Post one — Dana Wood sent me a link to her blog, tinyurl.com/qcycfe in which she described what is going on her in school. Here is here summary: "My hometown Alexandria, MN high school library, Jefferson High School Media Center, dumped 80-85% of its non-fiction books in favor of a "cyber-cafe"… Although it was once a library, where hundreds of books took up much of the space, the JHS media center is now a place where students can get up-to-date information through use of computers and the Internet. Books can still be found in the media center, the principal said, but noted that most of them are fiction or books students read for pleasure, not for doing research."
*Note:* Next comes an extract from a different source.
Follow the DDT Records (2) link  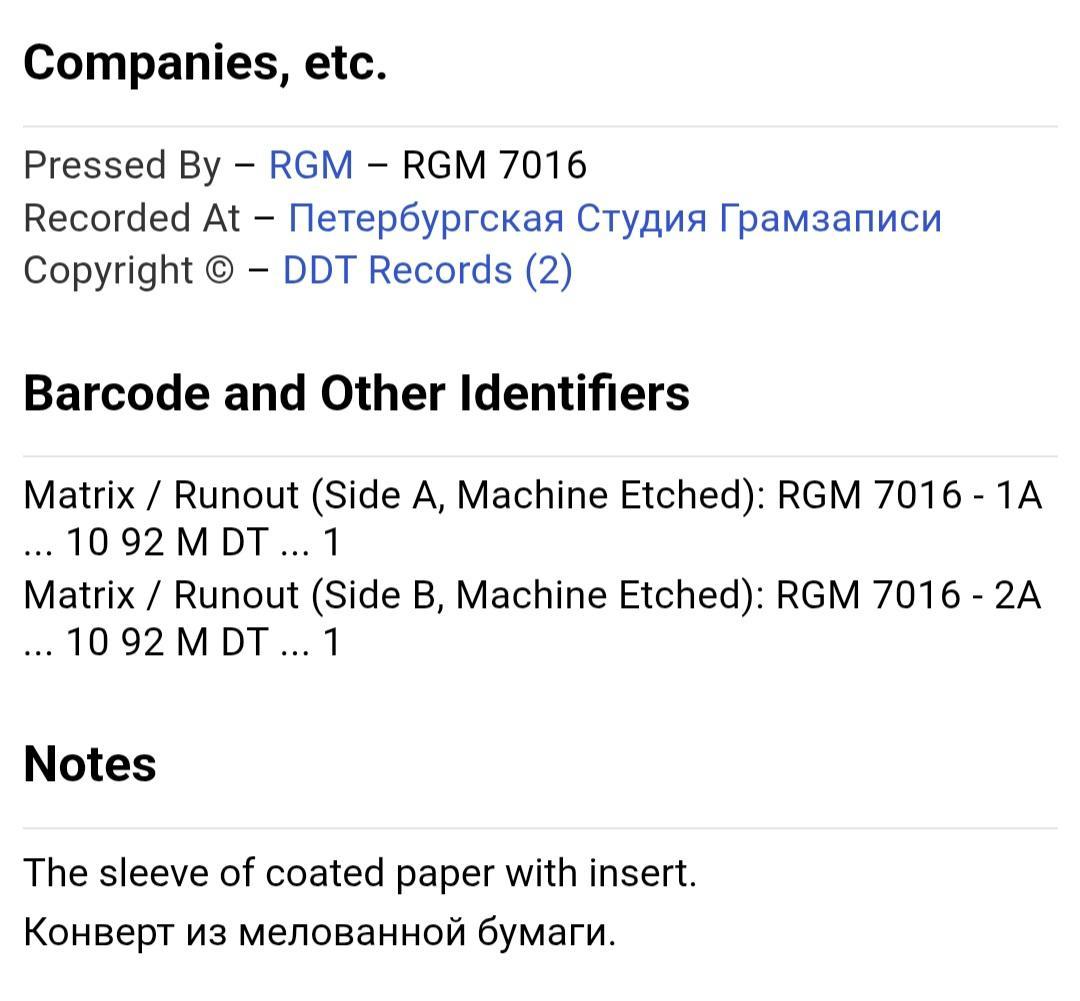pos(427,270)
I have nothing against weeding collections. And, as I saw in Normal, IL, good databases are a better choice for many libraries than bound encyclopedies and other pure reference volumes. But nonfiction is not merely "up-to-date information." Not at all — nonfiction is a process of thinking. Databases and reference resources offer processed thinking — they give the student in a handy, easy to use fashion, the result of the author’s study, without any author. And that leads me to a second post.
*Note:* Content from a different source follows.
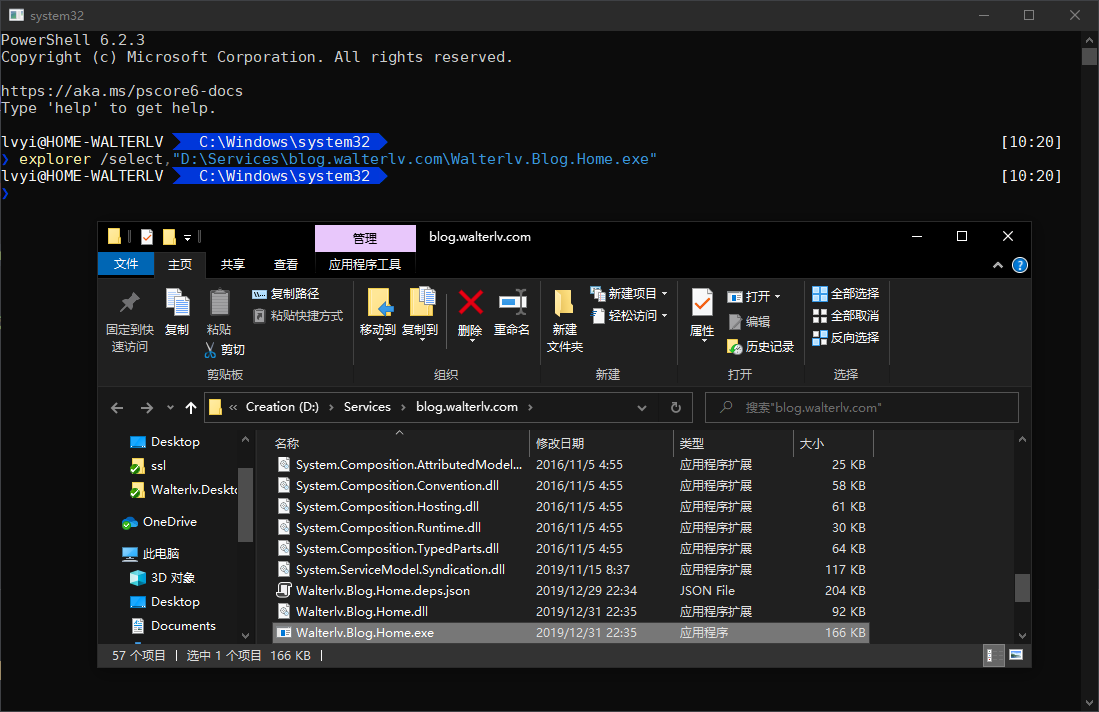The height and width of the screenshot is (712, 1099).
Task: Click the file list vertical scrollbar thumb
Action: pyautogui.click(x=1021, y=587)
Jane Healy wrote in a comment mentioning Kelly Gallagher’s compelling book Readicide — which I devoured. Kelly quotes the former president of the American Psychological Association on facts and knowledge. Nearly all of the "facts" Robert Sternberg learned when he first took psychology have been challenged or overturned. So what students need is to learn how to become "expert citizens" able to use "creativity, common sense, wisdom, ethics, dedication" and similar traits in their pursuit of knowledge. No database can confer those skills. Rather, that is what an author can model and demonstrate in a book — just as, Gallagher insists, students need to read whole novels, not just bits of text in readers or anthologies.
That leads to the third post — Deb in Florida notes exactly the same thing as Kelly describes in California: the real losers in test-mad schools are poor kids, kids whose parents cannot provide extra help, visits to museums, shelves filled with books. Now Marina — who teaches in a state university and sees those same kids who manage to struggle into college — says there has been one benefit from the test squeeze: her very weak students know that they are weak. To give NCLB credit: even in its high stakes rigidity it has cracked something — weak students know that they are behind. The problem is we do not offer them anything, just more evidence of being behind.
Schools that treat nonfiction as bits of fresh data, not explorations of ideas; schools in which testing replaces learning; schools that disadvantage their disadvantaged students accomplish only one thing: we ensure that we continue to live in a divided society. We deny kids the opportunity to think, to examine, to question — and thus to understand their own conditions. Instead we cram them with facts, then turn them loose to fast food and endless entertainment (bread and circuses). We have one kind of schooling for those bred to think, and another for those bred to be distracted.
This simply cannot be right, and we cannot accept it.